The figure shows the sell rate of 1.37884 for the currency pair EURUSD. The bid is the exchange rate at which a currency is offered for sale. The buying (ask) is the exchange rate at which a currency can be acquired. In the above figure, this means the trader must pay 1.37914 US $ for 1 euro.


There are standard trading sizes for forex trading. These are specified in lot for a transaction or its smaller units. In the illustration, the 0.3 would be lot. The value of a currency offer is quantified in PIP. Almost all currency pairs quotation the PIP with the 0.0001 part of the currency. The profits from the trade are also indicated in PIP. The trader can calculate the value of the PIP. The crime is:


1 pip/exchange rate * lot = pip Value


The spread is the difference between the sales (bid) and the buying (ask). This value quantifies the merit of the broker. Low spreads ensure that the trader can get in and out of the trade with a low Slippage. The amount of capital required to open or maintain a position is the margin. In forex trading It is the security that is to be controlled by the trader at. The trading value increases the trader with the leverage, the leverage. This includes the use of borrowed capital to increase the possible return.

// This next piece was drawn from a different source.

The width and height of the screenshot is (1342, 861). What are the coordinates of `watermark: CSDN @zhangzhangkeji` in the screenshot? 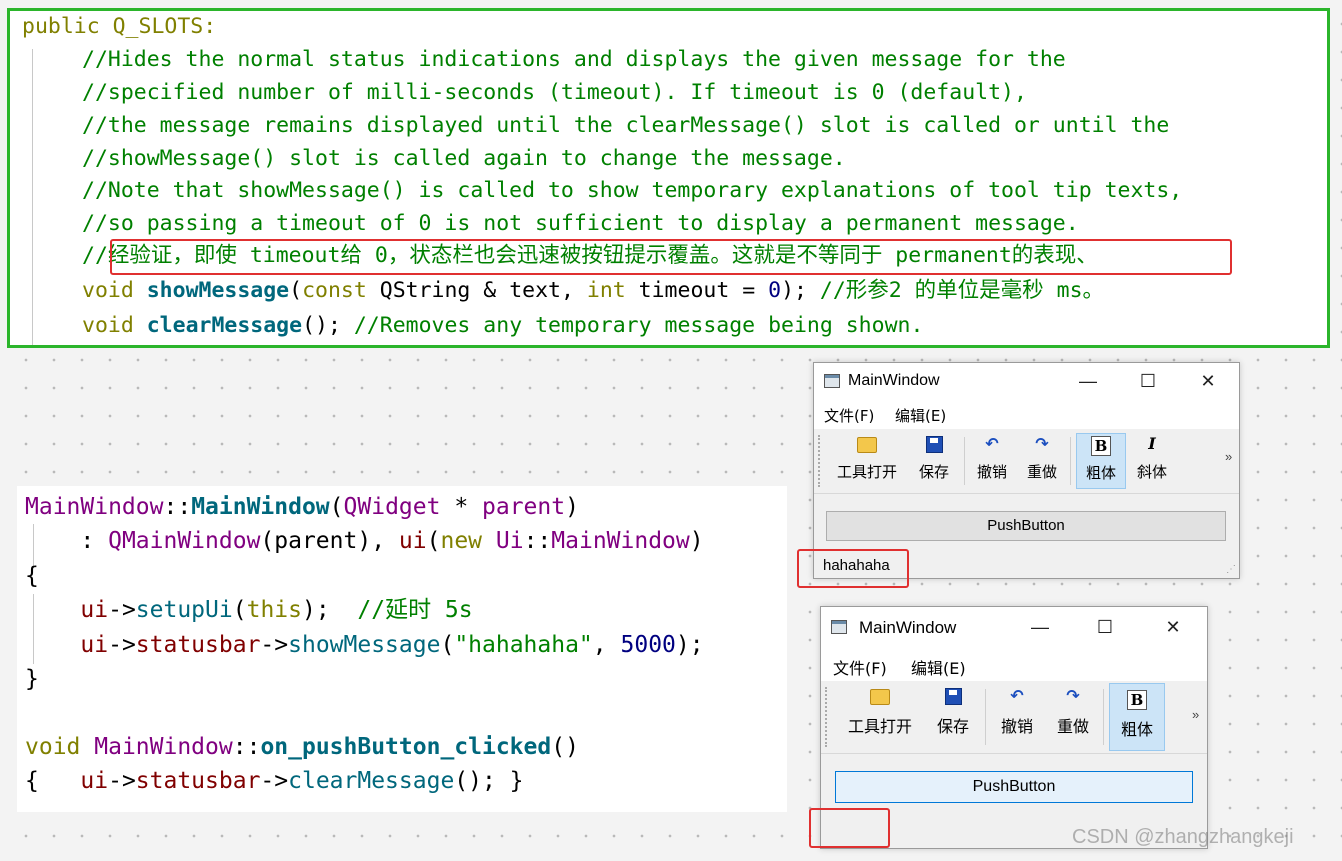 It's located at (1183, 837).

Trading on the basis of debt capital means that traders can trade amounts that are much higher than their capital. The leverage is specified as a ratio (e.g. 200:1). This means that a trader can trade amounts that are 200 times higher than the sum in his trading account. There is a different level of interest rates in the currency areas. The rate is the price for borrowed money. These differences can be reflected in the swap.


The trade
Trader can go short or long for trading.


– Long


Any trader who speculates on an appreciation (speculation), hopes that the price increases when buying a currency pair or CFDs.


– Short


Every trader who speculates on a devaluation (bear market speculation) hopes that the price of a currency pair or CFDs is declining.


Traders prepare the trades thoroughly. A fundamental analysis is carried out for the basic determination of the trend direction. With the technical analysis and especially with its component chart analysis, the right time points are planned for the entry into the trade, the setting of the trade marks and the exit from the trade. With the help of the chart image and the indicators, the trader determines the arguments for his trade decision. He continues to use a trade strategy tailored to his needs. This is for the trader law. With perseverance and discipline he pursues this and through evaluation of expired trades it is constantly improved. The basis for this is also the Tradingtagebuch.